Source material: Begin

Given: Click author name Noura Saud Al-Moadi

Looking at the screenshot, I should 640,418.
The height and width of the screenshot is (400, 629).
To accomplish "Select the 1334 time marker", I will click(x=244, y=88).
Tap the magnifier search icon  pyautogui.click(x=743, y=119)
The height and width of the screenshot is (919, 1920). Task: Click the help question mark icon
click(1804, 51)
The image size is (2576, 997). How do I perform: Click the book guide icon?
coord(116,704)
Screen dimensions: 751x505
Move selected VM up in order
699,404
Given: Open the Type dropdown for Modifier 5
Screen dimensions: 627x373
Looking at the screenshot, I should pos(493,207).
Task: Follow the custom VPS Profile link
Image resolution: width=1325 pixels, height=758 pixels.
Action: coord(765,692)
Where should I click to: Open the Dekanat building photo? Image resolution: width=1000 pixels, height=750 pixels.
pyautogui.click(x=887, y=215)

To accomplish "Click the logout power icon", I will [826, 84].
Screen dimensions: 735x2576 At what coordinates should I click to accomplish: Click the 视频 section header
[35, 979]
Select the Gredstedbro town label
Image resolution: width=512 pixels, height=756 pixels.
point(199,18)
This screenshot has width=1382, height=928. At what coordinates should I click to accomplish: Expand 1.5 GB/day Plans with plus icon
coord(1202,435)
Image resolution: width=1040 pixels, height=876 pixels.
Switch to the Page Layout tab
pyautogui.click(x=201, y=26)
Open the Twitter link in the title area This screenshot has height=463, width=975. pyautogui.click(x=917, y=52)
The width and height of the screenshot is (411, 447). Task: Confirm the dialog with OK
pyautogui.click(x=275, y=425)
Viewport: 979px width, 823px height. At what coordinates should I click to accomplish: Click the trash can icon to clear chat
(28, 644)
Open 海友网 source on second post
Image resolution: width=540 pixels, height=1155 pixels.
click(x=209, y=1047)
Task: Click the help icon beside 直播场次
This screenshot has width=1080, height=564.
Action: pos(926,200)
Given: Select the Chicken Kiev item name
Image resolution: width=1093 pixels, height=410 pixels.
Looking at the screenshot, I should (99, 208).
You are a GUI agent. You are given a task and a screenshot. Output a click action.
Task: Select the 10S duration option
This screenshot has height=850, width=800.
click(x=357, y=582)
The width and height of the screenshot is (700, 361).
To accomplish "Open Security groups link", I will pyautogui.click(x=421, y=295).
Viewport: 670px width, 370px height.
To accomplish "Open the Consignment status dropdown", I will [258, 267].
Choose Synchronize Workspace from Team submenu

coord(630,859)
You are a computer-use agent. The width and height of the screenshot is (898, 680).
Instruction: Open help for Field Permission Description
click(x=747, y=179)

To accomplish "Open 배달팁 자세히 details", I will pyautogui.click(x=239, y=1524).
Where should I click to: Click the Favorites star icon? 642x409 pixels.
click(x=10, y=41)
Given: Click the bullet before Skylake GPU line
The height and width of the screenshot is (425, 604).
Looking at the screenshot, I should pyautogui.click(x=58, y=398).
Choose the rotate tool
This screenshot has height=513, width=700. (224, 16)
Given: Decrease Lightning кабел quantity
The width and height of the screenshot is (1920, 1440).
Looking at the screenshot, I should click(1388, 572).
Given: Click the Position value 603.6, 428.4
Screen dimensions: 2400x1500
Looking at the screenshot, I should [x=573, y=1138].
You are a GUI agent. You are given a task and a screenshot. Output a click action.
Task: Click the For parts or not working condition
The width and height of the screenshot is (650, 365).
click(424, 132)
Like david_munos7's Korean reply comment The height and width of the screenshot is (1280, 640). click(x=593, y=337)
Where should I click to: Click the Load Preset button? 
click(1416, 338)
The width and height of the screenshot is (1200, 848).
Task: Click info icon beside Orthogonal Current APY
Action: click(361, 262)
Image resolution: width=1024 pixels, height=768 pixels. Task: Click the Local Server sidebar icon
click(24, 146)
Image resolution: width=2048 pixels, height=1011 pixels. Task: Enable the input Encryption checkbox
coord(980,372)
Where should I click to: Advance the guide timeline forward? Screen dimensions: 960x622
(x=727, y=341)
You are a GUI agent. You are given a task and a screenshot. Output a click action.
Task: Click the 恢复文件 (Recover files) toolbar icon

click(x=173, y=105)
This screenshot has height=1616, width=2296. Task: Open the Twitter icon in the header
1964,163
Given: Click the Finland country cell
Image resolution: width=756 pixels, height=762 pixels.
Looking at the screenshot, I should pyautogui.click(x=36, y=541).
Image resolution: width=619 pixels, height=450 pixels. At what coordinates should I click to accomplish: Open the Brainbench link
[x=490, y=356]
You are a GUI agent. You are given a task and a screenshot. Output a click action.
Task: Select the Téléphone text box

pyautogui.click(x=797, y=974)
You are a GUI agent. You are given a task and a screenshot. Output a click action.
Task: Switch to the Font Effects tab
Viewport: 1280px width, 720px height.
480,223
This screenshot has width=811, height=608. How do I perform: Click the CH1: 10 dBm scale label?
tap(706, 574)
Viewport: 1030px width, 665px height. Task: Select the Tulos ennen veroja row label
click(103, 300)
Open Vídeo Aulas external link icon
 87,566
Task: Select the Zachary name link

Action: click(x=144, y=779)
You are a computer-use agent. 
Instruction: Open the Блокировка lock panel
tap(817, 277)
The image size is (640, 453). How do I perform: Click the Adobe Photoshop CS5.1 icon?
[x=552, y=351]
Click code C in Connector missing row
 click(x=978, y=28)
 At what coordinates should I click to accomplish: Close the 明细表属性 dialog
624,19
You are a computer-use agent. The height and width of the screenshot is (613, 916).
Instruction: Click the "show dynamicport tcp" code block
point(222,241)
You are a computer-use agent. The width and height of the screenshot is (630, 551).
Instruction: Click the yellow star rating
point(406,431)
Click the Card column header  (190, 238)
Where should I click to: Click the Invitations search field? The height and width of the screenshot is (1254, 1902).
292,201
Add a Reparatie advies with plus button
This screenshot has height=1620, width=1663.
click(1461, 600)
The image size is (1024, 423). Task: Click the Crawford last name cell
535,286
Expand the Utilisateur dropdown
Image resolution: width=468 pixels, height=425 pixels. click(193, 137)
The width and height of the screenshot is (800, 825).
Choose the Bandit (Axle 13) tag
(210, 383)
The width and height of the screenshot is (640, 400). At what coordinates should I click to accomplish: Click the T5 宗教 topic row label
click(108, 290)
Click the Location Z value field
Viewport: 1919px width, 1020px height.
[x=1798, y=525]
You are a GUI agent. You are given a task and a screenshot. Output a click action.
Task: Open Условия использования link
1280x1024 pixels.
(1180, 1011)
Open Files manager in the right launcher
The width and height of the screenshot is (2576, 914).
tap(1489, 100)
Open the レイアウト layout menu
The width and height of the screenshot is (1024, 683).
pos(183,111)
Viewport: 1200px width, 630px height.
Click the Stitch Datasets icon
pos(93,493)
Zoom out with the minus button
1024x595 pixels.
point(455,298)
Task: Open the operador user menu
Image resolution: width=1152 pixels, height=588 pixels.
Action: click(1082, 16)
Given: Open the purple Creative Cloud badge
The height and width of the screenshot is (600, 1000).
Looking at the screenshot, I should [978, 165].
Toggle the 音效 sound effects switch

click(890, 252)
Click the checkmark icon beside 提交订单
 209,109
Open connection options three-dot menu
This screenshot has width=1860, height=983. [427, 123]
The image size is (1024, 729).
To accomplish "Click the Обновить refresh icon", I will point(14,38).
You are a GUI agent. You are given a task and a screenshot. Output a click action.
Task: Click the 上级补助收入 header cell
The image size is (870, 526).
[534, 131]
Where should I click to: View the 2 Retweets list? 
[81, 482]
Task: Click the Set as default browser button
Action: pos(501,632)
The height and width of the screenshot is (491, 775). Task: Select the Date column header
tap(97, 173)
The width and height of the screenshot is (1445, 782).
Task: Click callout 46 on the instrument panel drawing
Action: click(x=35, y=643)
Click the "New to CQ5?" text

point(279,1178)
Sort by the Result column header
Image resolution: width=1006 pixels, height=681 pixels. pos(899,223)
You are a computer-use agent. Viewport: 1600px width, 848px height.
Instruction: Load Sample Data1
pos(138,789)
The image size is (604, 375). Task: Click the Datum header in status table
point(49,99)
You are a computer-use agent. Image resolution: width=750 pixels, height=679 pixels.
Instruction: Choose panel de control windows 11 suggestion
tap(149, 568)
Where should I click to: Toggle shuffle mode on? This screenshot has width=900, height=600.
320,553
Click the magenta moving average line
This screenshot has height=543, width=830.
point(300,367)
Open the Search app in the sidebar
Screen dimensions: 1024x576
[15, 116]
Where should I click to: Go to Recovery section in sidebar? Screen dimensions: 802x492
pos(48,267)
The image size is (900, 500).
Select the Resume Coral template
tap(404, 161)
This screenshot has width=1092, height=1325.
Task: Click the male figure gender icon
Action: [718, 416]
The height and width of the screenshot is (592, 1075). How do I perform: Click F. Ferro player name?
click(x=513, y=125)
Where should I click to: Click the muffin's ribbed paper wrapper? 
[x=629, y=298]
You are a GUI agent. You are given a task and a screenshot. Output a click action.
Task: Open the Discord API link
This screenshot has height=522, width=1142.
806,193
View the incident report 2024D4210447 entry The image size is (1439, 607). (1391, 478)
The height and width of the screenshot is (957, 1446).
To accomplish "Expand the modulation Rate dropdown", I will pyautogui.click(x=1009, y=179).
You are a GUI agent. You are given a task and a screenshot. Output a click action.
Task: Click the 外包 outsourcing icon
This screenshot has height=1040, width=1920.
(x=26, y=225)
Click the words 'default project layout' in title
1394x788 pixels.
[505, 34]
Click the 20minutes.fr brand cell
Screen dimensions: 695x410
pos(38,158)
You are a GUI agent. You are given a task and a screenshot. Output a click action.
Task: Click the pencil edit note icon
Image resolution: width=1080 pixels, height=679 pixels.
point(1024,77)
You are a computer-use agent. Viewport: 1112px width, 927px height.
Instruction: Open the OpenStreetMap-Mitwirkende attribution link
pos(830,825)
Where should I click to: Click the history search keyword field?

Source material: End

Across the records above, return every line that contains the word "title".

> [Solution to this task]
Open the Twitter link in the title area This screenshot has height=463, width=975. pyautogui.click(x=917, y=52)
Click the words 'default project layout' in title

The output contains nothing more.